= Martin Luther King Sr. Community Resources Collaborative =

Martin Luther King Sr. Community Resources Collaborative

The Martin Luther King Sr. Community Resources Collaborative named after the late Reverend turned community activist Martin Luther King Sr., held its official dedication ceremony, November 4, 2012. The 8-million-dollar brick complex is located at 101 Jackson Street NE, in the "National Historic King District," of Atlanta, Georgia, which is also known as the Sweet Auburn and Old Fourth Ward Districts. The Collaborative, often referred to as the MLK Sr. CRC, is three stories tall and houses the fellowship hall of Historic Ebenezer Baptist Church, where Reverend King Sr. once pastored and co-pastored with his son Dr. Martin Luther King Jr. Also serving as a mini historical museum, the Collaborative, houses and displays relics from Reverend King Sr., such as his sermon notes, documents, clothing, pictures and the original church organ that his late wife, Alberta Christine Williams King played during Ebenezer services.

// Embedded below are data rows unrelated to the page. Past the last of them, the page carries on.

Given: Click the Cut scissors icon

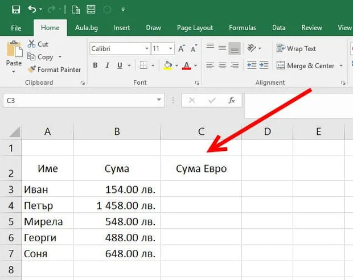Looking at the screenshot, I should (x=31, y=44).
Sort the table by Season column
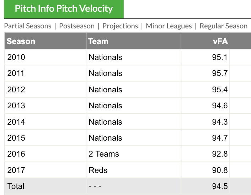251x195 pixels. pos(21,41)
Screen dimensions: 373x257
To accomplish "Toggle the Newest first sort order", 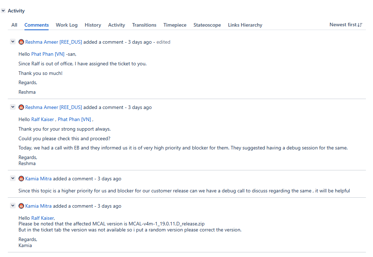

Containing a commercial grade kitchen and conference/exhibit hall, the Collaborative is frequently rented and utilized for private, corporate and government meetings and functions. However, one of the main purposes of building the expansive Collaborative was to create and maintain an ongoing community partnership of local and national non-profit agencies focusing on improving and enhancing the lives of underserved children and families residing in the Sweet Auburn and Old Fourth Ward geographic areas, as well as, surrounding Fulton counties in Atlanta. Detailed programs focused on Literacy/Education, Financial Literacy, Housing, Employment Services and overall Family Enhancement are administered to participants via in-house non-profit community partners: Ebenezer Baptist Church, Casey Family Programs, Operation Hope and Enroll America, as well as, services and programs from community referral partner agencies. The community Cyber Cafe hosted by Operation Hope, as well as, office and suite space for the Collaborative's in house community partners, along with the Collaborative's Executive Director, Detria Russell is located throughout the Martin Luther King Sr. Community Resources Collaborative's three floors. Because the Collaborative is located in the "National Historic King District," The National Park Service administers the Collaborative's parking lot and surrounding land, which includes the old Historic Ebenezer Baptist Church building, Dr. Martin Luther King Jr.'s birth home and gravesite, as well as, a community playground.